Levels of Mathematics

by Justin Skycak on

Research mathematicians are like professional athletes.

Most people have no idea how deep the levels of mathematics can go, and how cognitively taxing it is to learn the deepest levels.

Arithmetic is a completely different ballpark from graduate-level math (and beyond).

Most people consider calculus to be “really advanced math,” but calculus is not even halfway to the level at which expert mathematicians operate.
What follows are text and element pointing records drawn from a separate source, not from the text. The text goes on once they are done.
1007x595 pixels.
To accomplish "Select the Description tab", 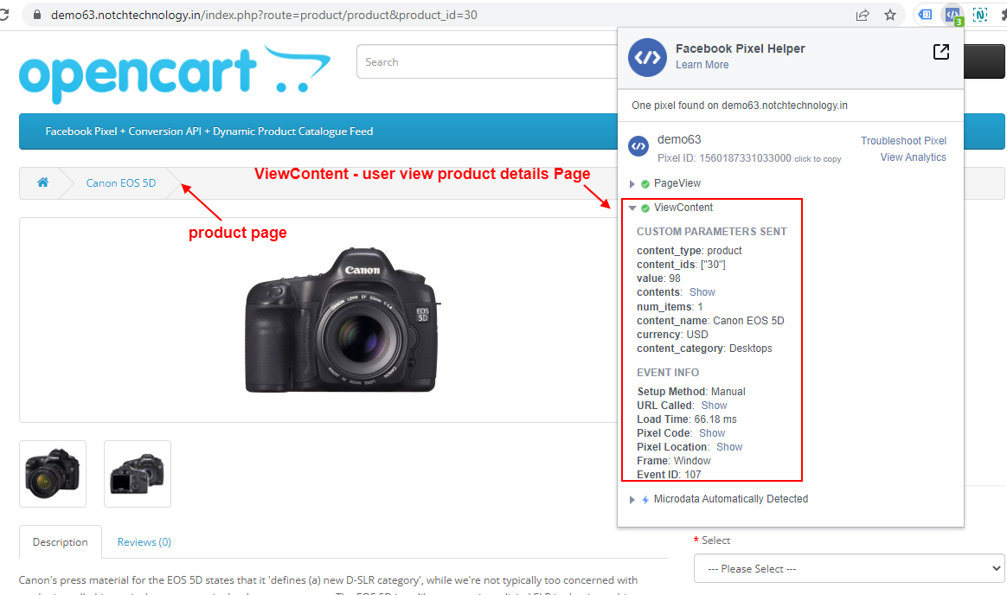I will point(60,541).

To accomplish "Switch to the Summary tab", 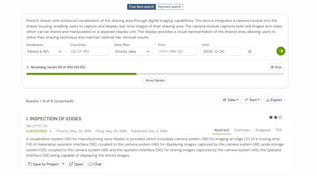I will click(x=242, y=130).
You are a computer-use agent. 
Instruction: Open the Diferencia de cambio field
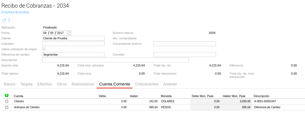[x=73, y=55]
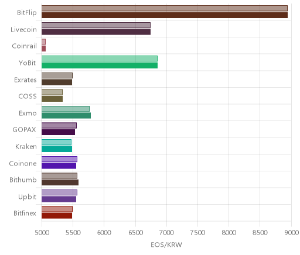Click the dark brown Exrates bar
This screenshot has width=300, height=255.
(57, 82)
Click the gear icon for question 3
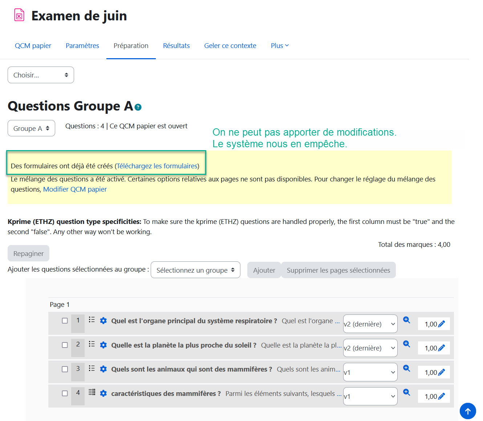Viewport: 483px width, 421px height. (104, 369)
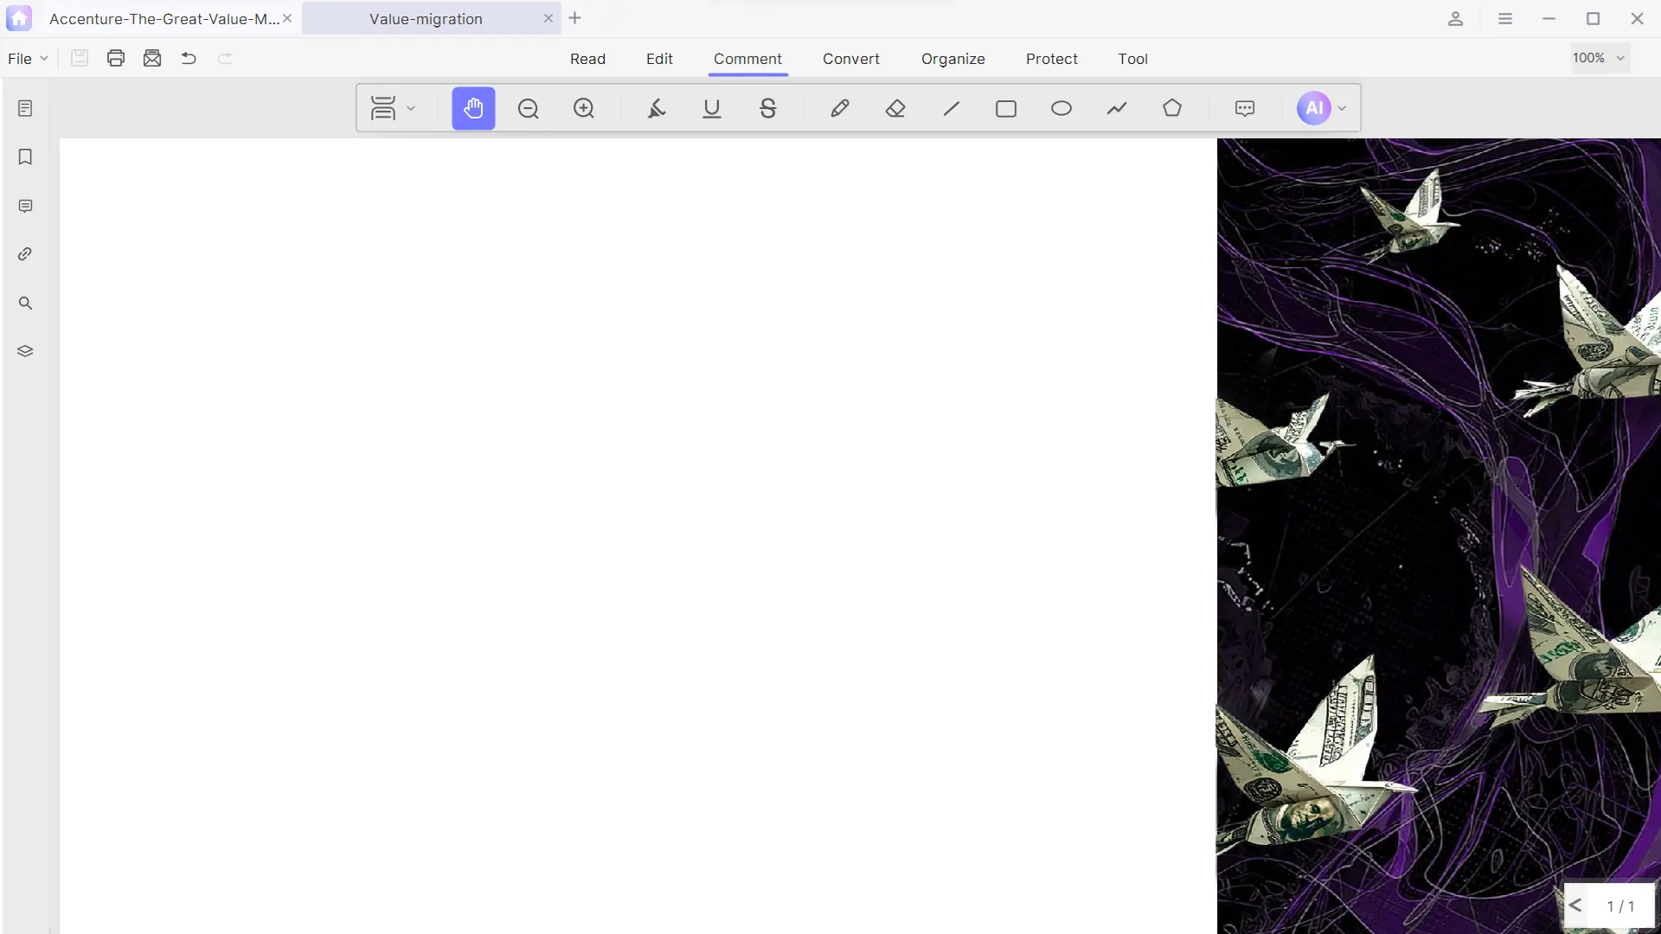
Task: Go to previous page arrow
Action: coord(1575,905)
For reference, here’s a loose formulation of the levels of mathematics below:

  1. Arithmetic – seldom considered “hard math”
  2. Algebra – often considered “hard math” by people who disliked math in school
  3. Calculus – considered “hard math” by the general public
  4. Real Analysis, Abstract Algebra, Partial Differential Equations, etc. – considered “hard math” by most college students majoring in math
  5. Algebraic Topology, Differential Geometry, etc. – considered “hard math” by most graduate students doing PhDs in math, as well as many research professors in math
  6. The math underlying solutions to the most famous problems in modern mathematics, e.g. Ricci Flow with Surgery which underlies the proof of Poincaré Conjecture – considered “hard math” by the world’s top mathematicians

To put these levels in perspective, it can be helpful to draw an analogy to athletics:

  • Learning arithmetic is like basic ambulatory movement: almost everyone can do it.
  • Learning high school calculus is like being able to run ten miles without stopping: it takes time and effort to work up to it, but by training effectively and consistently, many people can accomplish it.
  • Learning research-level mathematics is like qualifying for the 100-meter dash at the Olympics: it requires a certain biological predisposition coupled with the commitment of thousands of hours to the most grueling forms of training.

Nobody has a problem accepting this in athletics.

However, it’s harder to accept in the context of math because we cannot observe the makeup and functioning of our brains as clearly as we can our bodies.

But individual differences in brains do exist (e.g., working memory capacity) and are relevant to key mathematical skills (e.g., abstraction ability).